**DESCRIPTION OF THE TASK**
Reproduce all of the data below line for line, changing nothing.

**RECORDS FOR THE TASK**
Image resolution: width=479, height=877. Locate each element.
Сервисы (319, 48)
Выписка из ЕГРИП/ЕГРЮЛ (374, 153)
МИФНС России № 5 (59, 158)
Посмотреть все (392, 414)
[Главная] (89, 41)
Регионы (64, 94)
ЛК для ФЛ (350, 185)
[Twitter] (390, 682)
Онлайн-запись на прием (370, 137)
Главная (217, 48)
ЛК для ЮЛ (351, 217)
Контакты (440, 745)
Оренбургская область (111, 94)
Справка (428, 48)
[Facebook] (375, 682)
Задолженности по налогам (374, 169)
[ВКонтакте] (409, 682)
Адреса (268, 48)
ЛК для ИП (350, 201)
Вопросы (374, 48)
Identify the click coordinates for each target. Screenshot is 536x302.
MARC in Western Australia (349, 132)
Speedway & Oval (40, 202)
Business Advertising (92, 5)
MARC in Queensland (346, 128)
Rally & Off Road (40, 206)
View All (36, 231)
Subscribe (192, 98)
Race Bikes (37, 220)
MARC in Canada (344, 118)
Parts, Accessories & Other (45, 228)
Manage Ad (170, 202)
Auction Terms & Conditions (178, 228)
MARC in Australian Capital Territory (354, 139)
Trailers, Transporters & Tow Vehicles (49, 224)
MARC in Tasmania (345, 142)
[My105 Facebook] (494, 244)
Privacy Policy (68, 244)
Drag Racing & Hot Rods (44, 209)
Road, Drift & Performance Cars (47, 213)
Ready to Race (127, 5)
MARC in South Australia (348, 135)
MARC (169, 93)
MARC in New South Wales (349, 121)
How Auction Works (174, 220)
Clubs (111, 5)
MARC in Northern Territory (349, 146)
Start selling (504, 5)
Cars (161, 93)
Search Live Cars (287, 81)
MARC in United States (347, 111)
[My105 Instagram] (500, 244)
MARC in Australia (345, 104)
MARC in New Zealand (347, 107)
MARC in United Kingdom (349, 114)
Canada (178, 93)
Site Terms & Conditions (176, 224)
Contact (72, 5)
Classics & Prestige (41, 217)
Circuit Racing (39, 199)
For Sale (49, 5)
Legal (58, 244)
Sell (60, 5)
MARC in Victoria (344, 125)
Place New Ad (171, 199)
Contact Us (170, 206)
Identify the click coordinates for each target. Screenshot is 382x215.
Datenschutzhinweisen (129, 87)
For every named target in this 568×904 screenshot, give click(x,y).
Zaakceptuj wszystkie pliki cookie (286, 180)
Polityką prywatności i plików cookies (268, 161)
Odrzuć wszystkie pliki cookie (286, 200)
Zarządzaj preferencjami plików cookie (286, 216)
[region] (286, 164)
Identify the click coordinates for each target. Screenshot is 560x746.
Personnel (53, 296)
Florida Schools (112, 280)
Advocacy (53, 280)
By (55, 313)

**SOLUTION FOR THIS EXERCISE**
Image resolution: width=479, height=877. Locate each element.
Сервисы (319, 48)
Выписка из ЕГРИП/ЕГРЮЛ (374, 153)
МИФНС России № 5 (59, 158)
Посмотреть все (392, 414)
[Главная] (89, 41)
Регионы (64, 94)
ЛК для ФЛ (350, 185)
[Twitter] (390, 682)
Онлайн-запись на прием (370, 137)
Главная (217, 48)
ЛК для ЮЛ (351, 217)
Контакты (440, 745)
Оренбургская область (111, 94)
Справка (428, 48)
[Facebook] (375, 682)
Задолженности по налогам (374, 169)
[ВКонтакте] (409, 682)
Адреса (268, 48)
ЛК для ИП (350, 201)
Вопросы (374, 48)
Identify the click coordinates for each target. Screenshot is 536x302.
MARC in Western Australia (349, 132)
Speedway & Oval (40, 202)
Business Advertising (92, 5)
MARC in Queensland (346, 128)
Rally & Off Road (40, 206)
View All (36, 231)
Subscribe (192, 98)
Race Bikes (37, 220)
MARC in Canada (344, 118)
Parts, Accessories & Other (45, 228)
Manage Ad (170, 202)
Auction Terms & Conditions (178, 228)
MARC in Australian Capital Territory (354, 139)
Trailers, Transporters & Tow Vehicles (49, 224)
MARC in Tasmania (345, 142)
[My105 Facebook] (494, 244)
Privacy Policy (68, 244)
Drag Racing & Hot Rods (44, 209)
Road, Drift & Performance Cars (47, 213)
Ready to Race (127, 5)
MARC in South Australia (348, 135)
MARC (169, 93)
MARC in New South Wales (349, 121)
How Auction Works (174, 220)
Clubs (111, 5)
MARC in Northern Territory (349, 146)
Start selling (504, 5)
Cars (161, 93)
Search Live Cars (287, 81)
MARC in United States (347, 111)
[My105 Instagram] (500, 244)
MARC in Australia (345, 104)
MARC in New Zealand (347, 107)
MARC in United Kingdom (349, 114)
Canada (178, 93)
Site Terms & Conditions (176, 224)
Contact (72, 5)
Classics & Prestige (41, 217)
Circuit Racing (39, 199)
For Sale (49, 5)
Legal (58, 244)
Sell (60, 5)
MARC in Victoria (344, 125)
Place New Ad (171, 199)
Contact Us (170, 206)
Identify the click coordinates for each target. Screenshot is 382x215.
Datenschutzhinweisen (129, 87)
For every named target in this 568×904 screenshot, give click(x,y).
Zaakceptuj wszystkie pliki cookie (286, 180)
Polityką prywatności i plików cookies (268, 161)
Odrzuć wszystkie pliki cookie (286, 200)
Zarządzaj preferencjami plików cookie (286, 216)
[region] (286, 164)
Identify the click coordinates for each target. Screenshot is 560x746.
Personnel (53, 296)
Florida Schools (112, 280)
Advocacy (53, 280)
By (55, 313)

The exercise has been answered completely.